Was it safe to get out?

Still quiet.

At last, I could bear it no longer. I pushed back the carpet and slowly lifted the lid of the chest. Just a crack. I could see a clutter of trunks and chests and cabinets and tables. Beyond, hanging on the wall, I could make out the shapes of woodworking tools.

No one there.

I opened the lid and clambered out, pulling my veil
over my head and holding it securely under my chin. My legs felt stiff and a little bit numb. My bad foot ached. I stretched out, looking over the rest of the room—a small, dark room with heavy drapes drawn across the windows. The door had been left ajar.

Still no one. Why was there no one here?

All at once it struck me that no one had spoken on my whole journey here in the chest. The bearers in the harem had not spoken, and the cart driver had not spoken, and again, since I had arrived here at the cabinetmakers, I had heard not a single voice. People
would
speak when they shared a task. They would say, “I'll go first,” or “I'll take up the rear.” They would comment on the heaviness or the lightness of the chest, or they would greet someone working nearby.

They didn't want me to hear them. They didn't want me to see them. They didn't want me to know who they were. No one wanted to be connected with any secret goings-on at the harem. You could die for that, if you were on the wrong side. And going against the Khatun . . .
put
you on the wrong side.

I shook off the thought. What was important was finding the storyteller. I
had
to find him. Today. Otherwise, Shahrazad would die.

I crept to the door and peered out into the brightness. A courtyard. Empty, save for the cart and one lonely palm tree in a patch of dirt near the wall. The gate leading to the street was ajar.

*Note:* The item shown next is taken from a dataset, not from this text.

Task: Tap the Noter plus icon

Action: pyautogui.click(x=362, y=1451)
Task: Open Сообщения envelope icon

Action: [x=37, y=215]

I moved to the tree, scooped out some dirt in one hand and rubbed it into the splendid slubbed silk. There. Now it didn't look
quite
so fine.

I walked briskly to the gate and let myself out.

Chapter 9
The Bazaar

L
ESSONS FOR
L
IFE AND
S
TORYTELLING

There are many schools of thought on how to pick a ripe melon. The thumpers give a sharp rap and listen for a hollow sound. The sniffers claim they can nose out a ripe melon by smell. The gazers judge by color—a yellow hue beneath the fine, pale netting on the skin of the fruit. (But this only works for muskmelons.)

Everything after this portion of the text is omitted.